(EXERCISE REQUIREMENTS) Print every line below without any changes.

Rows of pointing data
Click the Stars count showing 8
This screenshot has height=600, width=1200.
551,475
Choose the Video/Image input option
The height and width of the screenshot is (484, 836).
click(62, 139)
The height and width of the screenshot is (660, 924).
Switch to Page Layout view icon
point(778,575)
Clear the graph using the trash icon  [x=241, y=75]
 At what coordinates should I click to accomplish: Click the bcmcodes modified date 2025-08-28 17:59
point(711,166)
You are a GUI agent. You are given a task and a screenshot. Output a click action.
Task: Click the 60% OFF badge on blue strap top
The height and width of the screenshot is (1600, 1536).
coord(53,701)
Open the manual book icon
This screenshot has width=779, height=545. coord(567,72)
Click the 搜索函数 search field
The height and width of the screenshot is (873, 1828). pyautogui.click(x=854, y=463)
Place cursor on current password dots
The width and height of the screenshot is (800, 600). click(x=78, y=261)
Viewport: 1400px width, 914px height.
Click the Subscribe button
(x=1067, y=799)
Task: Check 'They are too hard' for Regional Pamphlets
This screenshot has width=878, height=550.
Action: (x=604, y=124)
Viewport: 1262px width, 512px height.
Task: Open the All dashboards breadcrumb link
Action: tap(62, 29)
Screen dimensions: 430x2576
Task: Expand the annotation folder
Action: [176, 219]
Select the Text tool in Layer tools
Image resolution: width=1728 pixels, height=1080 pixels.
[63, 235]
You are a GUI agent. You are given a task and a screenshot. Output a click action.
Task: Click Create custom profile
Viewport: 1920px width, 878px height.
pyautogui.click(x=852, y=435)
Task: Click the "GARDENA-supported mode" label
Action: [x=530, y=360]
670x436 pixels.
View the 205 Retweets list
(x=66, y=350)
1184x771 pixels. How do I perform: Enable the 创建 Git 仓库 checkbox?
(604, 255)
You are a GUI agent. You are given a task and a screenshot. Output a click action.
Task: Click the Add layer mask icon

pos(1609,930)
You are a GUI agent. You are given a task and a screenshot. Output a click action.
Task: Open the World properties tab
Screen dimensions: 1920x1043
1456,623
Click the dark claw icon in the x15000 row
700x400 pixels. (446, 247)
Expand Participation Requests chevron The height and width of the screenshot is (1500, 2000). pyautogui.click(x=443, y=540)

(REPLY TO THE EXERCISE)
Click the Stars count showing 8
This screenshot has height=600, width=1200.
551,475
Choose the Video/Image input option
The height and width of the screenshot is (484, 836).
click(62, 139)
The height and width of the screenshot is (660, 924).
Switch to Page Layout view icon
point(778,575)
Clear the graph using the trash icon  [x=241, y=75]
 At what coordinates should I click to accomplish: Click the bcmcodes modified date 2025-08-28 17:59
point(711,166)
You are a GUI agent. You are given a task and a screenshot. Output a click action.
Task: Click the 60% OFF badge on blue strap top
The height and width of the screenshot is (1600, 1536).
coord(53,701)
Open the manual book icon
This screenshot has width=779, height=545. coord(567,72)
Click the 搜索函数 search field
The height and width of the screenshot is (873, 1828). pyautogui.click(x=854, y=463)
Place cursor on current password dots
The width and height of the screenshot is (800, 600). click(x=78, y=261)
Viewport: 1400px width, 914px height.
Click the Subscribe button
(x=1067, y=799)
Task: Check 'They are too hard' for Regional Pamphlets
This screenshot has width=878, height=550.
Action: (x=604, y=124)
Viewport: 1262px width, 512px height.
Task: Open the All dashboards breadcrumb link
Action: tap(62, 29)
Screen dimensions: 430x2576
Task: Expand the annotation folder
Action: [176, 219]
Select the Text tool in Layer tools
Image resolution: width=1728 pixels, height=1080 pixels.
[63, 235]
You are a GUI agent. You are given a task and a screenshot. Output a click action.
Task: Click Create custom profile
Viewport: 1920px width, 878px height.
pyautogui.click(x=852, y=435)
Task: Click the "GARDENA-supported mode" label
Action: [x=530, y=360]
670x436 pixels.
View the 205 Retweets list
(x=66, y=350)
1184x771 pixels. How do I perform: Enable the 创建 Git 仓库 checkbox?
(604, 255)
You are a GUI agent. You are given a task and a screenshot. Output a click action.
Task: Click the Add layer mask icon

pos(1609,930)
You are a GUI agent. You are given a task and a screenshot. Output a click action.
Task: Open the World properties tab
Screen dimensions: 1920x1043
1456,623
Click the dark claw icon in the x15000 row
700x400 pixels. (446, 247)
Expand Participation Requests chevron The height and width of the screenshot is (1500, 2000). pyautogui.click(x=443, y=540)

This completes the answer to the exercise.